EXERCISE INSTRUCTIONS - Below are some records. Print exactly the lines between the one holding "Image resolution: width=977" and the one holding "Click the Beautify link", inclusive, and nothing else.

▽

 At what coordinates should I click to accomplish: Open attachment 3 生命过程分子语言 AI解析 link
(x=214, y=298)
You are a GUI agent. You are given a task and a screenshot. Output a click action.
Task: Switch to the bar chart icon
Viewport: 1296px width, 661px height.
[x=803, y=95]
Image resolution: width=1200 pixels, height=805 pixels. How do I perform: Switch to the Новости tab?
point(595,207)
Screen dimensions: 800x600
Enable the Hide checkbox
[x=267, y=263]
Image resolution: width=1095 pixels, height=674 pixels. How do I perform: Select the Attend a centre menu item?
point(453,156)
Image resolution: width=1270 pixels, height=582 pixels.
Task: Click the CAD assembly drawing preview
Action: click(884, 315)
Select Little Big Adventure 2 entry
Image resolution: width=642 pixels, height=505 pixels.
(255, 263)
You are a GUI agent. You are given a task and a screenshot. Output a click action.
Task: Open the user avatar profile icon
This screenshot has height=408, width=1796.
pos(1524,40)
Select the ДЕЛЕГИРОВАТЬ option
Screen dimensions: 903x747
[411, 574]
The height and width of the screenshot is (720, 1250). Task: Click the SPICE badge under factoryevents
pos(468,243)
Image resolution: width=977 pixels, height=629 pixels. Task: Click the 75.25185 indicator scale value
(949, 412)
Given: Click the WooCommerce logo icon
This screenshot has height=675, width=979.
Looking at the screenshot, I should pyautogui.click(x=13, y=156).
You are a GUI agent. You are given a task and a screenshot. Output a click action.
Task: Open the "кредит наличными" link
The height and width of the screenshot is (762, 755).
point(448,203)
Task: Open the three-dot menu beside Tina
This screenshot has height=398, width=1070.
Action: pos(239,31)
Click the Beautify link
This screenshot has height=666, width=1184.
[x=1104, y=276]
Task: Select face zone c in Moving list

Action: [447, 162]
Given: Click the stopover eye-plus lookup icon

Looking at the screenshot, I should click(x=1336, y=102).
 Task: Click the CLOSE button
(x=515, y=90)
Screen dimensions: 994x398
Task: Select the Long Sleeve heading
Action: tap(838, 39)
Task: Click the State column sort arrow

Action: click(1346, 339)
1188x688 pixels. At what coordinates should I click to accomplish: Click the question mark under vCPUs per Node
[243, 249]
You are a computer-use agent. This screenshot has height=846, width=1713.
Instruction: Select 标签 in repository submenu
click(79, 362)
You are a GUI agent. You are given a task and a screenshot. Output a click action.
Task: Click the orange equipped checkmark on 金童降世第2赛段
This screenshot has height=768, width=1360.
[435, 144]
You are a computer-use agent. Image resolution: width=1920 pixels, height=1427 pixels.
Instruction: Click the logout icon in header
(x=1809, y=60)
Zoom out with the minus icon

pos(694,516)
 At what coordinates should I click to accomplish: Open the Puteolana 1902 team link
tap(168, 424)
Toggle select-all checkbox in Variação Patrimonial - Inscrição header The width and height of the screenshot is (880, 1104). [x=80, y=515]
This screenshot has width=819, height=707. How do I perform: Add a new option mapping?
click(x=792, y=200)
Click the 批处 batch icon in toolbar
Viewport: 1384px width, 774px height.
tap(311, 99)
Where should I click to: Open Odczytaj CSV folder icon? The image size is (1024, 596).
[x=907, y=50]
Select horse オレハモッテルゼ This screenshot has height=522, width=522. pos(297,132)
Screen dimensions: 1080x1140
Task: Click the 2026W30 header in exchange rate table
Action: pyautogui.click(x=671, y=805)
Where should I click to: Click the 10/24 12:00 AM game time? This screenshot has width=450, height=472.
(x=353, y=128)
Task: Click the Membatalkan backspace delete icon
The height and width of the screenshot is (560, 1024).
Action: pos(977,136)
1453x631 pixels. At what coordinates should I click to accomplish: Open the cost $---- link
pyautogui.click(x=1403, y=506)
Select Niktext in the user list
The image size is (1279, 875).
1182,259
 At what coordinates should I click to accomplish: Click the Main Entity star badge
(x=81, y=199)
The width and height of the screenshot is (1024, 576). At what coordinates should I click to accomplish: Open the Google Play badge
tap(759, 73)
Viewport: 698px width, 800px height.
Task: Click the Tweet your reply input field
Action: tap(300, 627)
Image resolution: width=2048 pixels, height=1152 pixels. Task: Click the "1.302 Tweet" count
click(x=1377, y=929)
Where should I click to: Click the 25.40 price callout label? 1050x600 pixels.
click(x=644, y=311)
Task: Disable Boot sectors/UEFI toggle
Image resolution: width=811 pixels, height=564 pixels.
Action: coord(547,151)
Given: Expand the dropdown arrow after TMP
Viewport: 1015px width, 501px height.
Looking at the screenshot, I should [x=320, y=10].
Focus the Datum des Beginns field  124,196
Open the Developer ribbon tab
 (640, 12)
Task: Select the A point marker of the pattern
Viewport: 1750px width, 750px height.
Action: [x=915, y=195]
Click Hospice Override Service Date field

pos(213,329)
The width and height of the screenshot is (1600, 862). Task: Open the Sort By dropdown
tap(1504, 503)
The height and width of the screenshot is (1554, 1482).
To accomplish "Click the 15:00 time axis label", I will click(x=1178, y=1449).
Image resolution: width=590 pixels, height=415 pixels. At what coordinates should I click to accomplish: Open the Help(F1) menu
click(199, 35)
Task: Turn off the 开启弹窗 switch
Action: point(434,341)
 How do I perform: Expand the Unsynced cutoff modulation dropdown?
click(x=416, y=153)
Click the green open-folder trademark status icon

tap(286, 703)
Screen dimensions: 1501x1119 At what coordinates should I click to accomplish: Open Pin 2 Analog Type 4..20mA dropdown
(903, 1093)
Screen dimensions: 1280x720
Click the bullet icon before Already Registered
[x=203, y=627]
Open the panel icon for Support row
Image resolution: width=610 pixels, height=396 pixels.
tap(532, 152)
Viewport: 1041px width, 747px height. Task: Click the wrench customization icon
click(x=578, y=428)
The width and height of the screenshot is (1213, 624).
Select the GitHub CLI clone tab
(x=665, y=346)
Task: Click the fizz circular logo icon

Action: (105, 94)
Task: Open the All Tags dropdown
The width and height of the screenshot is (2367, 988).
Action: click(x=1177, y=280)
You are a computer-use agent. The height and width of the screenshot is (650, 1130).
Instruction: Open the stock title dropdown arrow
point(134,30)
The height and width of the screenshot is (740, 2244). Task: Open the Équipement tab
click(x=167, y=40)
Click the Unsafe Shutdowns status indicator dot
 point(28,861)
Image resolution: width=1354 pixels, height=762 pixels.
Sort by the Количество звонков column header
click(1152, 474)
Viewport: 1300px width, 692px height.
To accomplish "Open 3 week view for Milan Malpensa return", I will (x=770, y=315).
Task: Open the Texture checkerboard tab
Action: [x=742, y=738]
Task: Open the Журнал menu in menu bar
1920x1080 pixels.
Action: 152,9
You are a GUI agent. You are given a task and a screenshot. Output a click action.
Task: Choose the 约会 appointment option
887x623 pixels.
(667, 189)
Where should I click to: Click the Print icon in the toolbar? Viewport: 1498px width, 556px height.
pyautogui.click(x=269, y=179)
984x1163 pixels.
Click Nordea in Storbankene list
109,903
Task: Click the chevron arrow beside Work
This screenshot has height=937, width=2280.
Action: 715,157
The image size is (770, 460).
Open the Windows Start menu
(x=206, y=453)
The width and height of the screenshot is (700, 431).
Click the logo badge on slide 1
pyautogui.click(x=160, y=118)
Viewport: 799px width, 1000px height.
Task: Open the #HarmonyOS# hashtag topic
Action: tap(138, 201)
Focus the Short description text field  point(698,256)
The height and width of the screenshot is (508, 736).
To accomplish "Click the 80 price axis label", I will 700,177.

△

SOLUTION TO THIS PROBLEM -
Image resolution: width=977 pixels, height=629 pixels. Task: Click the 75.25185 indicator scale value
(949, 412)
Given: Click the WooCommerce logo icon
This screenshot has height=675, width=979.
Looking at the screenshot, I should pyautogui.click(x=13, y=156).
You are a GUI agent. You are given a task and a screenshot. Output a click action.
Task: Open the "кредит наличными" link
The height and width of the screenshot is (762, 755).
point(448,203)
Task: Open the three-dot menu beside Tina
This screenshot has height=398, width=1070.
Action: pos(239,31)
Click the Beautify link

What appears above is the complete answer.